White House officials on Thursday pushed back on reports that hasty planning may have resulted in the death of a Navy SEAL in last weekend’s assault on an al-Qaida facility in Yemen, saying the mission has been under consideration since last fall.
Navy SEAL William "Ryan" Owens was killed and three other U.S. servicemembers wounded in a firefight with militants at the compound. Pentagon officials said 14 militants were killed in the assault, but local authorities said the casualties also included a number of other women and children.
The military mission was the first authorized by President Donald Trump, who traveled to Delaware on Wednesday to witness the return of Owens’ body to American soil.
Numerous news outlets have cited military sources calling the raid a poorly-planned tragedy, detailing the crash of a V-22 Osprey aircraft and a 50-minute firefight with enemy fighters after the commando team lost the element of surprise.
But White House Spokesman Sean Spicer said the timeline for planning the raid dates back almost three months, to the end of President Barack Obama’s administration.
“Not only was it a very thought out process by this administration, it had started back in November,” he told reporters on Thursday. “This was a well thought out and executed effort.”
Spicer said numerous Obama and Trump administration officials — including Defense Secretary James Mattis and Joint Chiefs Chairman Gen. Joseph Dunford — reviewed and approved of the mission before Trump signed the final orders.
He also indicated that Obama administration officials would have gone ahead with the mission if not for strategic timing decisions.

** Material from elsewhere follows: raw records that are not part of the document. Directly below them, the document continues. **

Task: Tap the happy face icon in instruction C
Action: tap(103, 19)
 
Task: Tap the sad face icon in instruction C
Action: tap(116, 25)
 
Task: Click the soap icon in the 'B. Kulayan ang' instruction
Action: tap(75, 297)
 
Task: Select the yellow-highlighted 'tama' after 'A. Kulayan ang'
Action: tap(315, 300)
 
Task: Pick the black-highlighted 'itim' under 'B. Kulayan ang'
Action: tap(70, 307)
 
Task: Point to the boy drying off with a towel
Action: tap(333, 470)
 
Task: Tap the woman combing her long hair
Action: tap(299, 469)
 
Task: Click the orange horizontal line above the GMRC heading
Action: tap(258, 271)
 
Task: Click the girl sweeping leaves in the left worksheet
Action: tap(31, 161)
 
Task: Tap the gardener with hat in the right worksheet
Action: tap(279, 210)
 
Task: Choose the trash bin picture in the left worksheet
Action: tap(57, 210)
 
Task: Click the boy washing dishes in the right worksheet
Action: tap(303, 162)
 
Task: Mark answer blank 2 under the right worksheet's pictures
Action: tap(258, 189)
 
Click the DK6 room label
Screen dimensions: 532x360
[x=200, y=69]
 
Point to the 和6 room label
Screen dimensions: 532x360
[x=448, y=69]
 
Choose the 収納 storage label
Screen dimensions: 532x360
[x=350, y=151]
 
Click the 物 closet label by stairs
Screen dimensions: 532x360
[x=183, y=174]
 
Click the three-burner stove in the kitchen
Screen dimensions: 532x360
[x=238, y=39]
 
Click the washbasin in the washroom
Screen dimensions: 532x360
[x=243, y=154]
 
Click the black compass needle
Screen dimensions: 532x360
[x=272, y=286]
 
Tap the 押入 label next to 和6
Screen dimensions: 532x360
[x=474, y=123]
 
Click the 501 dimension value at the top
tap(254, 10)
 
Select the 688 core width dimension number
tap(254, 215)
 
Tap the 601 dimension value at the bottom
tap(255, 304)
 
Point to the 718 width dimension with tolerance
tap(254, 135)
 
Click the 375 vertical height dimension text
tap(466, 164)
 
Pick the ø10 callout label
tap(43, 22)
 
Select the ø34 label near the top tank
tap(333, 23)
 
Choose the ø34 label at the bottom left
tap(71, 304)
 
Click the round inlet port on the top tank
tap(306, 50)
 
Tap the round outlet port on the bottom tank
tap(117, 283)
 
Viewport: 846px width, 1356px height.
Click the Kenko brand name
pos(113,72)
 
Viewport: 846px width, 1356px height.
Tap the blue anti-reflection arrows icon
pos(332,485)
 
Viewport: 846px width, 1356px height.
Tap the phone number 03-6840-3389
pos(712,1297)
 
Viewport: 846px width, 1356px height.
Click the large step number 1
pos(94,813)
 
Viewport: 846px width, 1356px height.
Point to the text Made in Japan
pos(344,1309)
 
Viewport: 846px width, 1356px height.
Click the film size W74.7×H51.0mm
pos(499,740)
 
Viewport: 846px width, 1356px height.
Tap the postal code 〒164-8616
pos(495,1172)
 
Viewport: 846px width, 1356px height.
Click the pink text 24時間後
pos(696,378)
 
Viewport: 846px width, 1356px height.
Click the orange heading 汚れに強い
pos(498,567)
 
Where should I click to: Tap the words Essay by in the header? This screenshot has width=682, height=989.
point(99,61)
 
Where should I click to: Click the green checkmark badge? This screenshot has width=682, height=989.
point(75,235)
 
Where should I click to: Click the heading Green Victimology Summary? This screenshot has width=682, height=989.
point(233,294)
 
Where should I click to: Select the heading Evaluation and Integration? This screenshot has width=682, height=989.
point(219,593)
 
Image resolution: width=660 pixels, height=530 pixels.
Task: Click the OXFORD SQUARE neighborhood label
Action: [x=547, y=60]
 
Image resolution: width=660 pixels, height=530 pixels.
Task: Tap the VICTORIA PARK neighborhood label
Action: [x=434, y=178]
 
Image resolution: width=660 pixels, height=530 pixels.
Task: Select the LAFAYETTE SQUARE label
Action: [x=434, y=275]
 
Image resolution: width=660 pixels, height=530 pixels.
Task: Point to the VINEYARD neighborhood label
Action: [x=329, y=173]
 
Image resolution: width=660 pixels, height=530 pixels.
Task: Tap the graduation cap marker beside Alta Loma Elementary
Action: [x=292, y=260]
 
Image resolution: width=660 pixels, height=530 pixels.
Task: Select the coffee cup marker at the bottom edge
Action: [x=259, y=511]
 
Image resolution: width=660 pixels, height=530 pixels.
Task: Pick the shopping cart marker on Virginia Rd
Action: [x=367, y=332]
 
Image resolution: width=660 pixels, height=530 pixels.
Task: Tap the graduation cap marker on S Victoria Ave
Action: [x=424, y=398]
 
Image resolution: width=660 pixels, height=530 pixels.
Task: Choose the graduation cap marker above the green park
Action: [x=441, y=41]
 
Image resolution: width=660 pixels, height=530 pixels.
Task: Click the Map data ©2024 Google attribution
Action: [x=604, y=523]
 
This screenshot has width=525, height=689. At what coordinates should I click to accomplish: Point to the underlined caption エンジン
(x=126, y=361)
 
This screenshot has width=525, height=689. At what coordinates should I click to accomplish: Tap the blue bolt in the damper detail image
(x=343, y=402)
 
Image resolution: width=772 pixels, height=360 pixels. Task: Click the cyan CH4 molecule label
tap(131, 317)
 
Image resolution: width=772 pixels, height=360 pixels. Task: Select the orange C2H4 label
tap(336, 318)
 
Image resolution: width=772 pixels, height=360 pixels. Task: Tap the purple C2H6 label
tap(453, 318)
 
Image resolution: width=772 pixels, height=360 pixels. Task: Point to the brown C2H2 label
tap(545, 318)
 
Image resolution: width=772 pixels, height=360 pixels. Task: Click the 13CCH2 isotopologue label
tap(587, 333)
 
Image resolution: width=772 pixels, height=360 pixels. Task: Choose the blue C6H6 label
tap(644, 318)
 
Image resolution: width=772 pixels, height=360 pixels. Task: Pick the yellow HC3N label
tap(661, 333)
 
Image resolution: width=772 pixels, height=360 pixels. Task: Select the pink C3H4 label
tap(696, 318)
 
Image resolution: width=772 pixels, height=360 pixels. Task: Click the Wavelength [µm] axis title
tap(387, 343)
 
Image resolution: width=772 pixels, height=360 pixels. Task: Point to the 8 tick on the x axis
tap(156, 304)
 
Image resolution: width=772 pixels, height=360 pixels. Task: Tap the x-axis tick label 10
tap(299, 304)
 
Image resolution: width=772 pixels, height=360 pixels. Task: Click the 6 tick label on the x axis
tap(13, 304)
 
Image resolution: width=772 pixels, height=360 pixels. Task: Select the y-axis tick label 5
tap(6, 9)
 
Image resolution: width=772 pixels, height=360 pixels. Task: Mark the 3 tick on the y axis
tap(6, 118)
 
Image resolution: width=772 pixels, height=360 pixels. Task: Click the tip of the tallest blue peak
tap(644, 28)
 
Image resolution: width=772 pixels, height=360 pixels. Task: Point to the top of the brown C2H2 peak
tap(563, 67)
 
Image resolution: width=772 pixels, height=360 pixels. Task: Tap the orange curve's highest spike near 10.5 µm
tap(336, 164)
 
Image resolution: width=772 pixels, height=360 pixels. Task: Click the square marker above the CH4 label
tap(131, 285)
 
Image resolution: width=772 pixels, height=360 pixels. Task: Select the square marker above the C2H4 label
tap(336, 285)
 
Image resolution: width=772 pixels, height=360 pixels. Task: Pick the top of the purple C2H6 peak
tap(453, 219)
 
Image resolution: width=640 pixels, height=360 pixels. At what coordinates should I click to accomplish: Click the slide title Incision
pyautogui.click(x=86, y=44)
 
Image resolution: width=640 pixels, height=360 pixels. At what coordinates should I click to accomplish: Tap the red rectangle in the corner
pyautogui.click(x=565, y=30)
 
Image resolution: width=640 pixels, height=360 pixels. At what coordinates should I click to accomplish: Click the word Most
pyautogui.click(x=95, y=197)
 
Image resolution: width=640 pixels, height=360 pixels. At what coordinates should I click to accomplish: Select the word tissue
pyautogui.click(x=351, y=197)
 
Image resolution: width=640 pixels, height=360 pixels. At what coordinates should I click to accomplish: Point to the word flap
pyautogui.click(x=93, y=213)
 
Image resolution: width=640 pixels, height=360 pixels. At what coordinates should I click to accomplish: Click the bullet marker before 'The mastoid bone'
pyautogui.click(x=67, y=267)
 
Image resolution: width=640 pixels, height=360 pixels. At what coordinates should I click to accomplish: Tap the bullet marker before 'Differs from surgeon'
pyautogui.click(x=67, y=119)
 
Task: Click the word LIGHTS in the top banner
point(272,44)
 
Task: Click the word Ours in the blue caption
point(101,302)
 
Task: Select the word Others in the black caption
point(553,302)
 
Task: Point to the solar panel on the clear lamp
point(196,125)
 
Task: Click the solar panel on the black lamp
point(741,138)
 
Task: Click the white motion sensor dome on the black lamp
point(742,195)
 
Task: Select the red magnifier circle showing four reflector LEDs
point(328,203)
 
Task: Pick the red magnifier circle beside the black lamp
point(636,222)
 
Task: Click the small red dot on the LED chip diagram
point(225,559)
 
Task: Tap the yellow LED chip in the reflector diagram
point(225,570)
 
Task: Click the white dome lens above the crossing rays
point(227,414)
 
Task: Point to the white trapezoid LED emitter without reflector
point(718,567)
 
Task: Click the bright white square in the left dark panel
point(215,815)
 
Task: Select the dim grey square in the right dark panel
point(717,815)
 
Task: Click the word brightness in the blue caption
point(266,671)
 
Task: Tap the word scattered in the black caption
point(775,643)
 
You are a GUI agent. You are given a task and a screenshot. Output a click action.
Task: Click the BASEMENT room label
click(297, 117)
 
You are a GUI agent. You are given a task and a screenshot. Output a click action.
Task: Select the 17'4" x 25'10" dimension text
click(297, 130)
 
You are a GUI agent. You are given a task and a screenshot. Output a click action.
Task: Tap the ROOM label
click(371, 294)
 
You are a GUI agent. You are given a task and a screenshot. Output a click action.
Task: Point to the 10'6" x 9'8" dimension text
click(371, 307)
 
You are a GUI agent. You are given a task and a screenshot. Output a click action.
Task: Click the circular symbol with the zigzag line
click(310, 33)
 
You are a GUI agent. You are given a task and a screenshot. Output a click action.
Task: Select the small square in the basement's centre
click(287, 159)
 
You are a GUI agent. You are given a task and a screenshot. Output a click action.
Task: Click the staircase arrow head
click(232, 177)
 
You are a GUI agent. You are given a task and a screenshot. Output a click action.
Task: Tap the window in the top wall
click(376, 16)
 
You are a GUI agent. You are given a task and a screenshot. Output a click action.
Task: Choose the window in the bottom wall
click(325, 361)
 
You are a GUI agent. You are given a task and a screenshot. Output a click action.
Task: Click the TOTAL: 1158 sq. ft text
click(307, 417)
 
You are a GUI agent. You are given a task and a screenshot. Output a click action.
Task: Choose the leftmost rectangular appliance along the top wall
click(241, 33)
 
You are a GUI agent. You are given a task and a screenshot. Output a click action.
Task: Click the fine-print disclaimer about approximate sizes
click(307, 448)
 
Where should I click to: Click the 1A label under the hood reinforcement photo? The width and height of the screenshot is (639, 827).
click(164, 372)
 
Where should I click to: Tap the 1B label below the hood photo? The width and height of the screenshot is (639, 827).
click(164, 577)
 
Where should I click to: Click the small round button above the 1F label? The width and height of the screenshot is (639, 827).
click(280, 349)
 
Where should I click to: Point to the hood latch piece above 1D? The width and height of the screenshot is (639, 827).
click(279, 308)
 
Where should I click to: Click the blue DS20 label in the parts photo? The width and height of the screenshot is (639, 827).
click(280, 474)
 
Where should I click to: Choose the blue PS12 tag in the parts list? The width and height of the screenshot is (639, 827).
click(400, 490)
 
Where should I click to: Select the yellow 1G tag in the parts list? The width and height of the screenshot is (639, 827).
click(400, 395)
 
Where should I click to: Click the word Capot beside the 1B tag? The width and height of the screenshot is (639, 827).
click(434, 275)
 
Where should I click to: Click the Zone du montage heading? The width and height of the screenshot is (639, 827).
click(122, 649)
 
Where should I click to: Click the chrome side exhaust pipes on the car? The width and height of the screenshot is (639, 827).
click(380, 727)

The mission was launched on Jan. 29 because it was “a moonless night,” offering more potential cover for U.S. forces.
Trump was updated periodically as the raid progressed, and was quickly informed of Owens’ death.
Despite the loss and setbacks, Spicer still classified the mission as a success.
“It’s hard to ever call something a complete success when you have a loss of life or people injured,” he said. “But when you look at the totality of what was gained to prevent the future loss of life here in America and against our people and our institutions, I think it was a successful operation by all standards.”
Spicer also hailed Owens, a 36-year-old on his 12th deployment overseas, as a hero who “died in sacrifice for someone else here in this nation.”
Earlier in the week, Trump released a statement calling the mission a key intelligence victory “that will assist the U.S. in preventing terrorism against its citizens and people around the world.”
Navy officials announced Thursday that Owens was posthumously advanced to senior chief petty officer.